Course Description
This workshop will explore core and emerging techniques and applications for network analysis, including centrality analysis, community detection, connectivity analysis, path analysis, link prediction, and scalable approaches.
These topics will be explored in the context of real application areas such as precision medicine, neuroscience, resource allocation, cyber security, and anomaly detection, through lectures and experimentation led by experts in the field.
Key Takeaways
Course attendees will gain an understanding of the challenges and best practices related to graphs, their analysis, and visualization of data. You’ll also be able to interpret data into actionable insights in your organization.

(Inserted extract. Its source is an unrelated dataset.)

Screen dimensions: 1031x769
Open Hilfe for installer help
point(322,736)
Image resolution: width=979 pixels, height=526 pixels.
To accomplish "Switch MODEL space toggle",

Demonstrate the mathematical concepts and programming tools necessary to explain core graph theory, practical and application driven topics.
Apply course concepts and skills to create, interact with, visualize, and analyze graphs.
Discuss random and real-world graphs, and common local and global analysis techniques for operating on graphs.
Explain how graphs can be used to leverage relationships (e.g., correlations, clustering) in real data.
Discuss the basics of more advanced topics such as scaling, ethics, and dynamic graphs.
Demonstrate the course techniques on one or more real-world applications in neuroscience, medicine, or a domain of your choice.
Prerequisites
A working knowledge of calculus, statistics, computer science, software design, and systems engineering practices with some exposure to data science and data structures.